第三王子 アルノス・レイクラウン

『婚約者を見つける』


 私の宣言を聞いて、やけにひきつった笑顔のマクリー先生から見送られながら教室へ戻った。


(それにしても、私の目標を伝えたあたりから先生の顔色が優れなかったな……)


 幾度も言葉がつっかえる私の姿を見て浮かんだ言葉を飲み込んだに違いない。難しいのは分かっているが、それでも私は本気だ。それが家のためになるのだから。

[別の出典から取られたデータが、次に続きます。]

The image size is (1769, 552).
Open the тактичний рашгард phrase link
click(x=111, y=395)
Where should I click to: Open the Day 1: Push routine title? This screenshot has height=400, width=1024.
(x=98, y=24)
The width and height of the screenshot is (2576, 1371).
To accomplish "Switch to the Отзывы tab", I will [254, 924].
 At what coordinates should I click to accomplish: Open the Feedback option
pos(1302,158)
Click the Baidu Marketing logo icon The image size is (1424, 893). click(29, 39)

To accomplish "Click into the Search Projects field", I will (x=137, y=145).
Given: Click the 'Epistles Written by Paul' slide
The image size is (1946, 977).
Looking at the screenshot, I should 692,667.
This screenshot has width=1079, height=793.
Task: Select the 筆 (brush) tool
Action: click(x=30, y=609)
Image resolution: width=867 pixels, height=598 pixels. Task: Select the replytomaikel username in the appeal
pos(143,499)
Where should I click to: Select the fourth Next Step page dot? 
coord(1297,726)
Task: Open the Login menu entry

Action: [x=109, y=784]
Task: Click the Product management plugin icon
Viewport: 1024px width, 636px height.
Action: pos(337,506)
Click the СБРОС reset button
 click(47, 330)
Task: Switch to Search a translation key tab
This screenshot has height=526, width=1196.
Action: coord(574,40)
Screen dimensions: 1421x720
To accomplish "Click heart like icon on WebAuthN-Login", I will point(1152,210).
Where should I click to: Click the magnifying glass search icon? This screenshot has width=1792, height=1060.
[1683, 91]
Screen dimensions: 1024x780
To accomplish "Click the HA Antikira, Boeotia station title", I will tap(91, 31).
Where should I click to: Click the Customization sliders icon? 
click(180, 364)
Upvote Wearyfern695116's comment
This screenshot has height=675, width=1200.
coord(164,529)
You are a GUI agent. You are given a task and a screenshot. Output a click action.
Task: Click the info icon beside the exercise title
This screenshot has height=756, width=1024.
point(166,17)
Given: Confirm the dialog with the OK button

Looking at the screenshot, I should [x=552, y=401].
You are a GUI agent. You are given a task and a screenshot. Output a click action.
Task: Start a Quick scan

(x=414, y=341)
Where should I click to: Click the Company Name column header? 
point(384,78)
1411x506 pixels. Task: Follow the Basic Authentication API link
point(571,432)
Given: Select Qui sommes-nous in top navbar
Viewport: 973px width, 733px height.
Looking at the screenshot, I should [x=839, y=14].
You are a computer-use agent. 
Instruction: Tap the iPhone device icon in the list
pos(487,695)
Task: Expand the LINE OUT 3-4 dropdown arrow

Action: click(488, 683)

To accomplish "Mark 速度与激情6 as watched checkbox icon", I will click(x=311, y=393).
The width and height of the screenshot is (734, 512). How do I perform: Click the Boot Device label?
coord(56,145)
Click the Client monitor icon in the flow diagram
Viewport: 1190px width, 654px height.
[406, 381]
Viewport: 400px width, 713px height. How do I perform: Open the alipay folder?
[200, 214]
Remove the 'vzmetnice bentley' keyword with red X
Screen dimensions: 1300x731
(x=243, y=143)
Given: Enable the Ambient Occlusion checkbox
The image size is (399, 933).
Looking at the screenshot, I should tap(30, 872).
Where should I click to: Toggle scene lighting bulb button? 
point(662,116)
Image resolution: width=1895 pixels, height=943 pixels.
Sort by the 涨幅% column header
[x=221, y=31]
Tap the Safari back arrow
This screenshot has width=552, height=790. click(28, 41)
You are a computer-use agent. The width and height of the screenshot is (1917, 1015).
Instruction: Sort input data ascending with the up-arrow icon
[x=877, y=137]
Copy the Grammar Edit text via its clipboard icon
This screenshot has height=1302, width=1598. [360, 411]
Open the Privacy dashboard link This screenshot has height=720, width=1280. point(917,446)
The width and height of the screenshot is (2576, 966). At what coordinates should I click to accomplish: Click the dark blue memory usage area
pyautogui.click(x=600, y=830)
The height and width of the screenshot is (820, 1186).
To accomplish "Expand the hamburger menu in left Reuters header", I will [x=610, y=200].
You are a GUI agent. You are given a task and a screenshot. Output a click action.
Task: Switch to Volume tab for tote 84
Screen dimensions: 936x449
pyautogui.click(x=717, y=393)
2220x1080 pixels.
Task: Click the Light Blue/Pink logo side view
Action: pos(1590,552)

 荷物を取りに戻った教室にはほとんど生徒が残っておらず、がらんとしていた。


(そういえば今日は放課後活動の見学があるのでしたね。私はどこに所属しましょうか)


 軍人である両親に倣って、私は幼いころから鍛錬を積んできた。そのため運動ができるクラブに所属することも考えたが、このあがり症では運動部の人間関係についていける気がしない。かといって文化系のクラブも、なんだかしっくりくるところが見つからなかった。


 取り留めのないことを考えながら登校用の鞄を手に取る。ほとんど何も入っていないため、少しだけおさまりが悪い。


「お待ちなさい。リアナ・アイアンハートさん」


 いざ寮の自室に帰ろうと踵を返したその時、教室に残っていた生徒の一人が声をかけてきた。


「はい……?」


 振り返った先に立っているのは二人の女生徒。一人はカールした銀髪の勝気そうな美人。そして、もう一人は茶髪で快活そうな可愛らしい少女だ。


 二人とも自己紹介の時間に名前を聞いた。銀髪の方はヴィクトリア・リードさん。彼女の名前は世俗に疎い私でも聞いたことがあった。


 リード家といえば王国でも歴史の古い名家の一つ。その跡取り娘で類まれな美貌ともなれば、社交界でも注目の的だという。クラス長を自ら名乗り出る積極性もあるため、瞬く間にこの教室の中心人物となっていた。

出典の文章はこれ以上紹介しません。